Two of my boys were at an overnight camp all last week: dropped them off on Sunday and picked them up on Friday. I had no real qualms about it back when we signed them up but as the date of their camp got closer and closer, I started to worry.
Though, they not only survived their first overnight camp experience, they both loved it and are already talking about going back next summer. Here are some things we learned from this summer’s experience:
Overnight Camp doesn’t have to be expensive.
Let’s get this one out of the way first since cost determines if it’s something we can do at all and everything else really doesn’t matter if we can’t get over this one. Only two of my three boys went to overnight camp because it was the third’s turn to fly (all by himself!) to spend a week with my family. We timed it so camp and that trip would overlap.
But, with sending two kids(8 & 11), we did get a sibling discount. There were also scholarship and other assistance programs available. Though, back when I first started looking into overnight camps, I was seeing a lot of programs around $1,000 for the week per camper and many that were much more.
The camp my boys went to was through a YMCA. We toured it ahead of time and it was a typical overnight camp: in the woods, cabins that were pretty basic (though they had air conditioning, because this is North Carolina we’re talking about), a lake for kayaks, canoes, and rafts, fields, picnic shelters, ziplining, low ropes course, high ropes course, archery, bb guns… pretty much what you’d expect of a camp.
My oldest was there for the Stride/Girls on the Run program and my youngest for the soccer program, which was a more expensive week than if they’d gone for the “regular” weeks of camp.
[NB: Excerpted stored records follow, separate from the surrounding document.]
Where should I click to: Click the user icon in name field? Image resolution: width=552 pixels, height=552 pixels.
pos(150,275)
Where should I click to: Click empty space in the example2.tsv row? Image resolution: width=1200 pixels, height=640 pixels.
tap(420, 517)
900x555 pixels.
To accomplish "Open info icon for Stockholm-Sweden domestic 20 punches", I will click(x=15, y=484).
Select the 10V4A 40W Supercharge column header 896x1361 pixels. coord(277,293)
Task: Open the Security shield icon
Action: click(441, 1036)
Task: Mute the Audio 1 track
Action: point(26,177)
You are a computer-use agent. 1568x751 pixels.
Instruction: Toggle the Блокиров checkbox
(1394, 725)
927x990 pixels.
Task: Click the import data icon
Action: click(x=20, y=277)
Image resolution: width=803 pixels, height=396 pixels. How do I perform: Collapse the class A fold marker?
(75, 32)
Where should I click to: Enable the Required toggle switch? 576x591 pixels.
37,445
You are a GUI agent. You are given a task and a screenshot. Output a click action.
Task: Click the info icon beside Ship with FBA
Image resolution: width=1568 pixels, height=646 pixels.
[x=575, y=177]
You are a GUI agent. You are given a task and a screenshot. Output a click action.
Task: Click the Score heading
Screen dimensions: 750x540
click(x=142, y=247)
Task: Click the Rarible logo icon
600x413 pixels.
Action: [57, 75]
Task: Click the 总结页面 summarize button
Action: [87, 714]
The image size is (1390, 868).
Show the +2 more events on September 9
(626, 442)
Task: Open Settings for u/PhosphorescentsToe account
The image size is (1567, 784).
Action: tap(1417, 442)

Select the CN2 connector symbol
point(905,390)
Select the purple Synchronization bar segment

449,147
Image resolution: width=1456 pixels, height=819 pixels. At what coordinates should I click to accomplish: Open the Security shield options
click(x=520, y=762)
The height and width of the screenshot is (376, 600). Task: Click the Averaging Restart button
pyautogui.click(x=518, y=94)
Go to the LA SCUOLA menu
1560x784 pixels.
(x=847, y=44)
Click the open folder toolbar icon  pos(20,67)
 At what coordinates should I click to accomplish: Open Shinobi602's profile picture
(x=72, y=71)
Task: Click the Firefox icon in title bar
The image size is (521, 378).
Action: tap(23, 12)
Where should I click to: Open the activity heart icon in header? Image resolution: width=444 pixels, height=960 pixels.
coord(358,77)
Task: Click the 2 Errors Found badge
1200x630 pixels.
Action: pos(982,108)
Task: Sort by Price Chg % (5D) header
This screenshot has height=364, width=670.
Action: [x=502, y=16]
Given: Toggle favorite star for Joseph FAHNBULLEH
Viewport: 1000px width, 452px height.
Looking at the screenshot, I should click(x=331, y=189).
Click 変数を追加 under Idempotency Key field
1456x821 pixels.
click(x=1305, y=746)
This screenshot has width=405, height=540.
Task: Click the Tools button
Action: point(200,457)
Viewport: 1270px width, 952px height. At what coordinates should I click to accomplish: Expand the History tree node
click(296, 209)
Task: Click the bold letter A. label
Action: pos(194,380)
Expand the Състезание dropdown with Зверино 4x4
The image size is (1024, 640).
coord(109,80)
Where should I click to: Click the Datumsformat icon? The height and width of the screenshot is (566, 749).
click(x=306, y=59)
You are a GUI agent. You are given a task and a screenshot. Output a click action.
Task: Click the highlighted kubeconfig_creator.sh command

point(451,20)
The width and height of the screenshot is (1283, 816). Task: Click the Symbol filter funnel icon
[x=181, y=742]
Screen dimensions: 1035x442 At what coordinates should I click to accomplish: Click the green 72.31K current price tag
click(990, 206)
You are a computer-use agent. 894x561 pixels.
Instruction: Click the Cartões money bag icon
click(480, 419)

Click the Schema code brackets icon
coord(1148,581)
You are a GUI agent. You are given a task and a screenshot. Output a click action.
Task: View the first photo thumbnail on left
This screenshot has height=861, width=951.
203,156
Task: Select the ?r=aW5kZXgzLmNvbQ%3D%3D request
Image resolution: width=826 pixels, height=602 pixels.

For the week, combined, we paid less than $600 with the sibling discount. Had we sent them a different week instead of the special program weeks, we would have paid less than $500. And while that’s not pocket change, I’ve seen specialty day camps around here charge $200-300/week per camper. Plus, we could register early on in the year and make payments all the way up to a few days before camp. So, camp might be more affordable than you think: just be sure to do research and definitely check to see if a YMCA within reasonable driving distance has an overnight camp program.
Your kids are going to forget something.
I’d say go over the packing list several times, double and triple checking to be sure you have everything, but we did this. And yet, one of my boys still managed to leave his swim trunks at home. I actually handled the majority of the packing for my boys (and labels like Mabel’s Labels are fantastic for marking everything that is theirs) but I did ask my boys to go bring me the books they wanted in their bags and their swim trunks that had been hanging up in the bathroom from their dip in the pool the night before. Somehow, my oldest forgot and I just assumed he’d listened. Thankfully, we realized this before we left the camp and there was a store about 10 minutes away where we picked up a pair for him. The camp had said that if the campers needed anything, they would go get it and charge our account for it, so I guess he probably would have been okay had we not realized it. Unless you forget some absolute must-have item (like medication), don’t worry too much about it- either the camp will take care of it or someone will share or your child doesn’t actually need it in the first place.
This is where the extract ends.